The associated Wellcamp Business Park offers facilities to cater for aviation, transport, corporate and mining services, while the Witmack Industry Park and InterLinkSQ provide logistics and industrial warehouse solutions, capable of storing regional produce and materials for infrastructure projects. Once all sectors are fully operational, the Toowoomba Enterprise Hub is expected to provide employment for 12,000-15,000 people.

The Enterprise Hub is also connected to the region’s two major transport and infrastructure projects: the Melbourne-to-Brisbane and the Toowoomba Second Range Crossing.

Construction is slated to begin on the $1.6 billion Second Range Crossing in mid-2016, bringing an additional 1,800 jobs to the region. Over the 30 years to 2048, Toowoomba is expected to receive an impressive $2.4 billion in economic and productivity gains, derived from improved freight efficiencies and increased connectivity.

The 1,700km Melbourne-to-Brisbane Inland Rail Project is expected to deliver economic benefits of around $22.5 billion to the Toowoomba LGA, improving the capacity and reliability of one of the country’s fastest growing freight corridors. Construction is yet to begin, but the costs of this mammoth infrastructure project are estimated at $10 billion, $3 billion of which has already been committed by the Federal Government.

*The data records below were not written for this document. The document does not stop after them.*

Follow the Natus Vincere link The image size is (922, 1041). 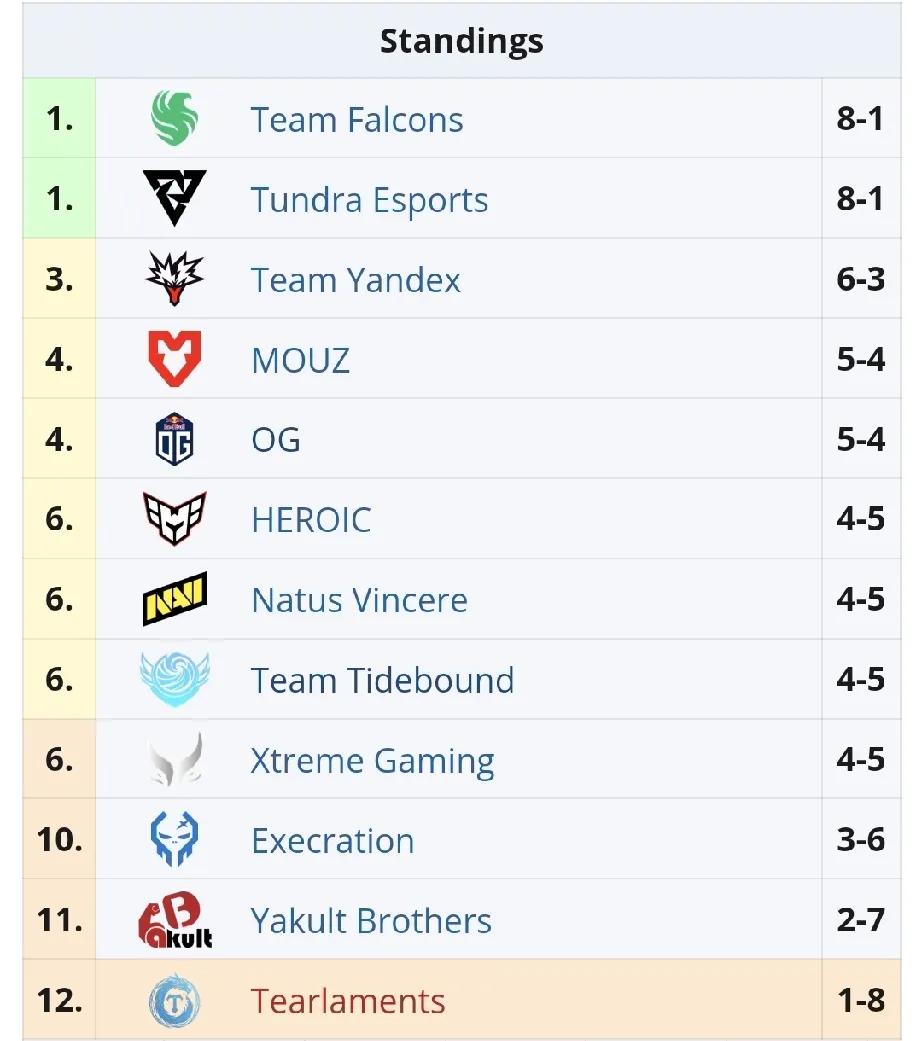(x=359, y=600)
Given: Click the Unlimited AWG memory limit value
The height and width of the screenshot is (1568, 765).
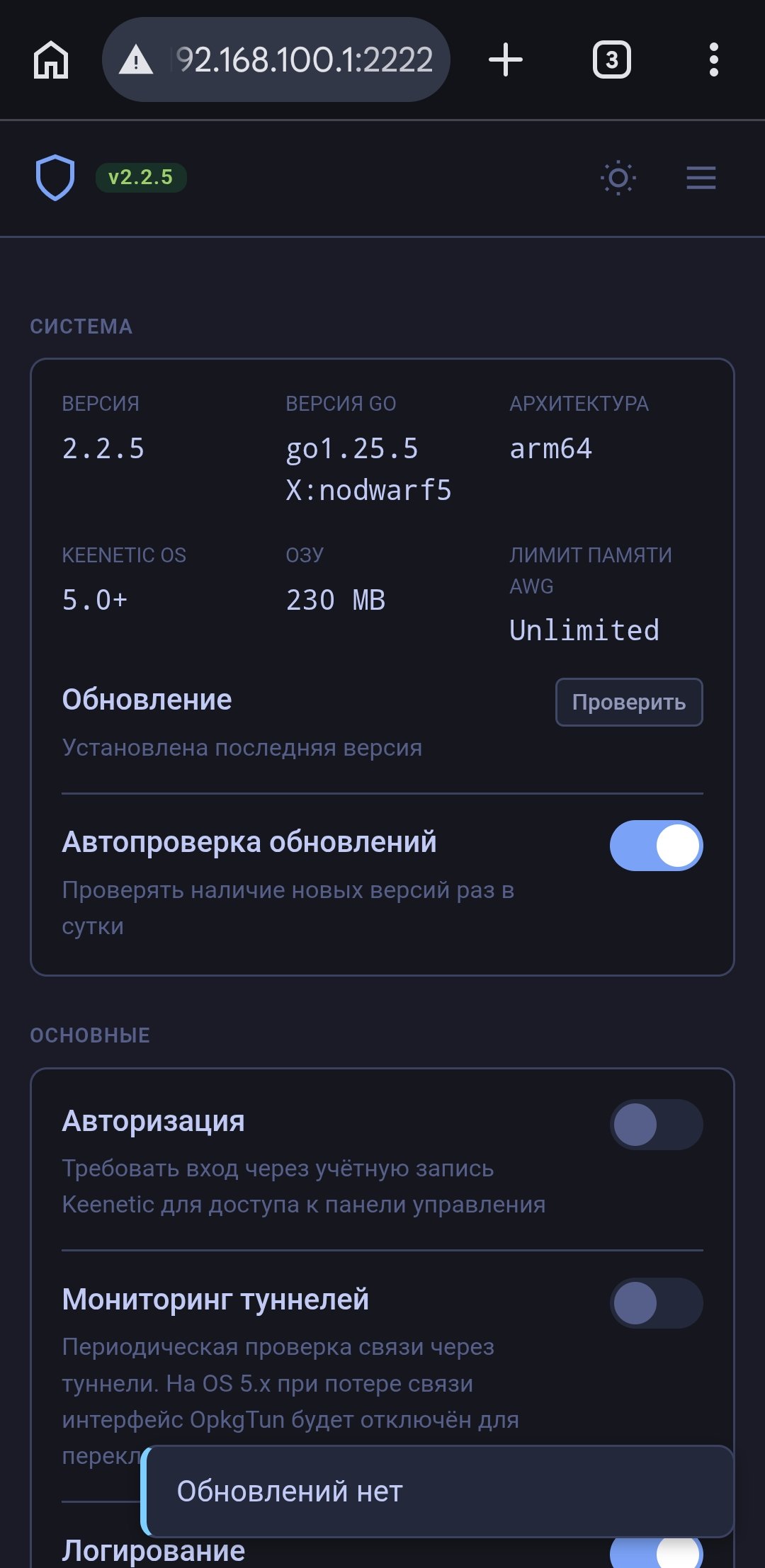Looking at the screenshot, I should 584,630.
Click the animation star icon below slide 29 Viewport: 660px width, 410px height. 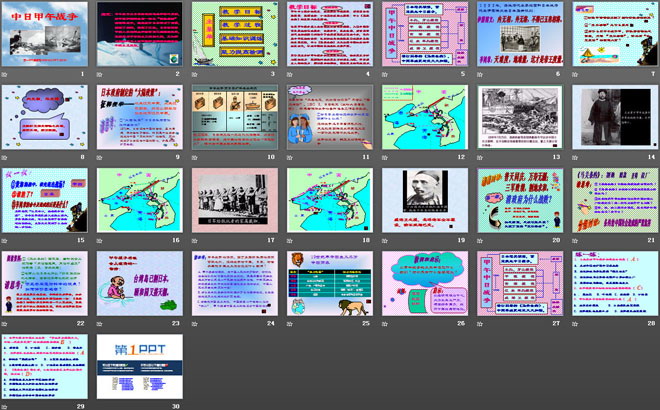point(5,407)
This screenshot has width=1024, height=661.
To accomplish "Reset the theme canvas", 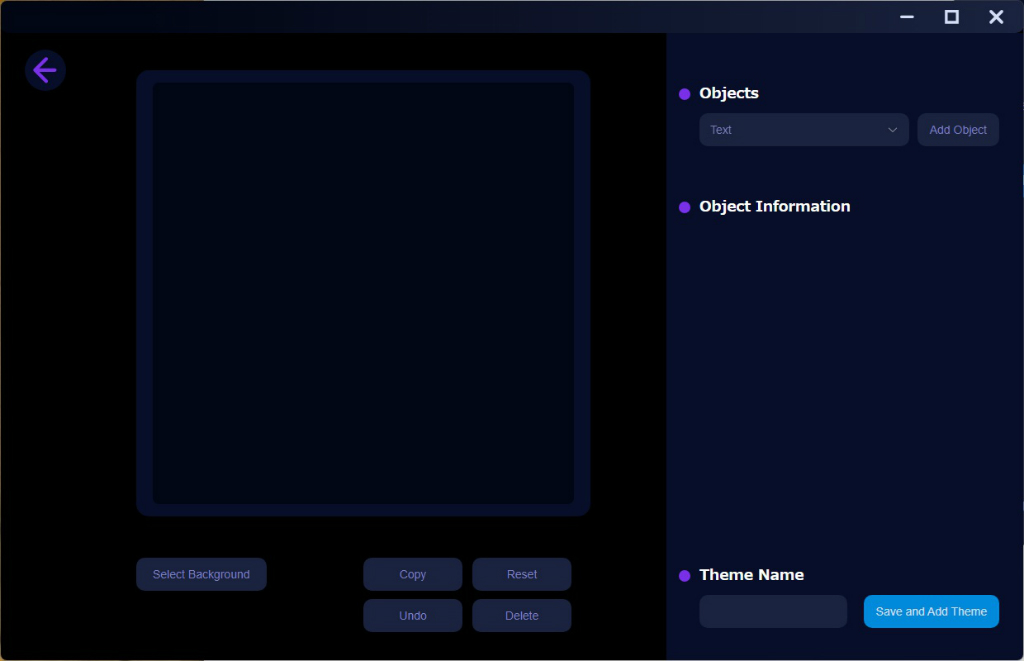I will click(x=522, y=574).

The 10-year development will create 16,000 direct jobs and provide for a further 600 regular jobs once operational.

These infrastructure and logistics projects position Toowoomba as the prime hub for processing and transporting Australian exports to Asia and major domestic markets. The region can be confident of strong economic growth as these industries continue to expand at a rapid pace throughout the rest of the decade.